INSTRUCTIONS TO FOLLOW
Extract each line of the data and write it out again exactly.
--
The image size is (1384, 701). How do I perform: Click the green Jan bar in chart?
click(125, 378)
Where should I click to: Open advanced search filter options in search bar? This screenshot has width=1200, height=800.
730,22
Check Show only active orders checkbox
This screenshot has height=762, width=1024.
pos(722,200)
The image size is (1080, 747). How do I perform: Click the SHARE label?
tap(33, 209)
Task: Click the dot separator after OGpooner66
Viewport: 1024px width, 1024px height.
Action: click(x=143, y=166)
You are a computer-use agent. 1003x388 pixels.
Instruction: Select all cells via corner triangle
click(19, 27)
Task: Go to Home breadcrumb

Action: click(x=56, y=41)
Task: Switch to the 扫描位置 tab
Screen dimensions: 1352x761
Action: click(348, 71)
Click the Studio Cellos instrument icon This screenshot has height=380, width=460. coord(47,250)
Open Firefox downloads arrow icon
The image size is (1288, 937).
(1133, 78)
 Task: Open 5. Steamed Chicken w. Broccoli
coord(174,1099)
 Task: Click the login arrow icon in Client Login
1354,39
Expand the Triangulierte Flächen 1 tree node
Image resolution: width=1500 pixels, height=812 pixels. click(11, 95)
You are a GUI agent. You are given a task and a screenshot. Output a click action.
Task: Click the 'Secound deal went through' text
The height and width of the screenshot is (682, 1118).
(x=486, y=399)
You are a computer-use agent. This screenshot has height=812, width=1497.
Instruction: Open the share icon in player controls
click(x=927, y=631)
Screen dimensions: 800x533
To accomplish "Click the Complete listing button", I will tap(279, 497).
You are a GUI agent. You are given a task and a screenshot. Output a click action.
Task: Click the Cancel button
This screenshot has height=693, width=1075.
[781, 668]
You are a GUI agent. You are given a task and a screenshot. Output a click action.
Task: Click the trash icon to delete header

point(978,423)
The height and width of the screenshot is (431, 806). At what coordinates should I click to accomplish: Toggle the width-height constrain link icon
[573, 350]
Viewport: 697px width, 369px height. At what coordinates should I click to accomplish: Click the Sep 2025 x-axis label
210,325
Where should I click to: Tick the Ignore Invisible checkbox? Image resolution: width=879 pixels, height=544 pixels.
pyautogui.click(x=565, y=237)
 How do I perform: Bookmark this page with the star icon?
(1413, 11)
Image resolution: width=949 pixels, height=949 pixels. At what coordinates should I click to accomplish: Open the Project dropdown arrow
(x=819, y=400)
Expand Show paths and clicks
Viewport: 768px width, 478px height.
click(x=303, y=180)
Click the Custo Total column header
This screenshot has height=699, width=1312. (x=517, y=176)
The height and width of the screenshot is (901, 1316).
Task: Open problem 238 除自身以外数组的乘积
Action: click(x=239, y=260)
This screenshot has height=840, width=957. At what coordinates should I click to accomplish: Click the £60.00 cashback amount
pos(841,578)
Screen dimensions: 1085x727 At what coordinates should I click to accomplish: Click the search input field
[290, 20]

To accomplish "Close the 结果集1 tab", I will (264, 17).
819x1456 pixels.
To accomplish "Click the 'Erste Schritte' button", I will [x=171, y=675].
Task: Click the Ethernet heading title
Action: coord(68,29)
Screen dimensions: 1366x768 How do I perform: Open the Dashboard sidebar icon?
--
WRITTEN REPLY
The image size is (1384, 701). How do I perform: Click the green Jan bar in chart?
click(125, 378)
Where should I click to: Open advanced search filter options in search bar? This screenshot has width=1200, height=800.
730,22
Check Show only active orders checkbox
This screenshot has height=762, width=1024.
pos(722,200)
The image size is (1080, 747). How do I perform: Click the SHARE label?
tap(33, 209)
Task: Click the dot separator after OGpooner66
Viewport: 1024px width, 1024px height.
Action: click(x=143, y=166)
You are a computer-use agent. 1003x388 pixels.
Instruction: Select all cells via corner triangle
click(19, 27)
Task: Go to Home breadcrumb

Action: click(x=56, y=41)
Task: Switch to the 扫描位置 tab
Screen dimensions: 1352x761
Action: click(348, 71)
Click the Studio Cellos instrument icon This screenshot has height=380, width=460. coord(47,250)
Open Firefox downloads arrow icon
The image size is (1288, 937).
(1133, 78)
 Task: Open 5. Steamed Chicken w. Broccoli
coord(174,1099)
 Task: Click the login arrow icon in Client Login
1354,39
Expand the Triangulierte Flächen 1 tree node
Image resolution: width=1500 pixels, height=812 pixels. click(11, 95)
You are a GUI agent. You are given a task and a screenshot. Output a click action.
Task: Click the 'Secound deal went through' text
The height and width of the screenshot is (682, 1118).
(x=486, y=399)
You are a computer-use agent. This screenshot has height=812, width=1497.
Instruction: Open the share icon in player controls
click(x=927, y=631)
Screen dimensions: 800x533
To accomplish "Click the Complete listing button", I will tap(279, 497).
You are a GUI agent. You are given a task and a screenshot. Output a click action.
Task: Click the Cancel button
This screenshot has height=693, width=1075.
[781, 668]
You are a GUI agent. You are given a task and a screenshot. Output a click action.
Task: Click the trash icon to delete header

point(978,423)
The height and width of the screenshot is (431, 806). At what coordinates should I click to accomplish: Toggle the width-height constrain link icon
[573, 350]
Viewport: 697px width, 369px height. At what coordinates should I click to accomplish: Click the Sep 2025 x-axis label
210,325
Where should I click to: Tick the Ignore Invisible checkbox? Image resolution: width=879 pixels, height=544 pixels.
pyautogui.click(x=565, y=237)
 How do I perform: Bookmark this page with the star icon?
(1413, 11)
Image resolution: width=949 pixels, height=949 pixels. At what coordinates should I click to accomplish: Open the Project dropdown arrow
(x=819, y=400)
Expand Show paths and clicks
Viewport: 768px width, 478px height.
click(x=303, y=180)
Click the Custo Total column header
This screenshot has height=699, width=1312. (x=517, y=176)
The height and width of the screenshot is (901, 1316).
Task: Open problem 238 除自身以外数组的乘积
Action: click(x=239, y=260)
This screenshot has height=840, width=957. At what coordinates should I click to accomplish: Click the £60.00 cashback amount
pos(841,578)
Screen dimensions: 1085x727 At what coordinates should I click to accomplish: Click the search input field
[290, 20]

To accomplish "Close the 结果集1 tab", I will (264, 17).
819x1456 pixels.
To accomplish "Click the 'Erste Schritte' button", I will [x=171, y=675].
Task: Click the Ethernet heading title
Action: coord(68,29)
Screen dimensions: 1366x768 How do I perform: Open the Dashboard sidebar icon?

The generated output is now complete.